BEIRUT: The use of armed drones in the Middle East, driven largely by sales from China, has grown significantly in the past few years with an increasing number of countries and other parties using them in regional conflicts to lethal effects, a new report said Monday.
The report by the Royal United Services Institute, or RUSI, found that more and more Mideast countries have acquired armed drones, either by importing them, such as Jordan, Iraq, Saudi Arabia and the United Arab Emirates, or by building them domestically like Israel, Iran and Turkey.
China has won sales in the Middle East and elsewhere by offering drones — otherwise known as UAVs or unmanned aerial vehicles — at lower prices and without the political conditions attached by the United States.
The report , entitled “Armed Drones in the Middle East: Proliferation and Norms in the Region,” said that by capitalizing on the gap in the market over the past few years, Beijing has supplied armed drones to several countries that are not authorized to purchase them from the US, and at a dramatically cheaper price.
“China, a no-questions-asked exporter of drones, has played and is likely to continue playing a key role as a supplier of armed UAVs to the Middle East,” it said.

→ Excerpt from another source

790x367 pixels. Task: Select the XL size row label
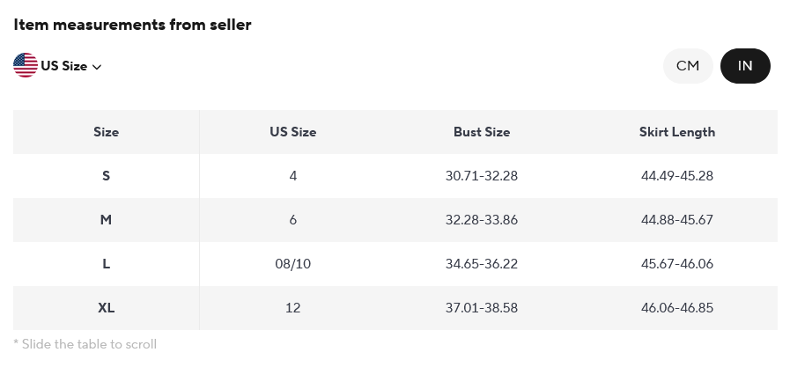coord(107,308)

The report explored where and how each of the states have used their armed drones and whether they have changed the way these countries approach air power. It found that Iran, the UAE and Turkey all changed the way they employ airpower after they acquired armed drones.
For Turkey and the UAE, armed drones enabled them to conduct strikes in situations where they would not have risked using conventional aircraft, it said. Iran developed armed drones from the outset specifically to enable to project power beyond the reach of its air force, which is hamstrung by obsolete aircraft and sanctions, the report added.
The report said it remains to be seen whether and how the loosening of restrictions on the exportation of armed drones by the Trump administration will alter dynamics in the region.
“Nonetheless, proliferation in armed UAVs in the Middle East is unlikely to stop and could, in fact, even accelerate,” the report said.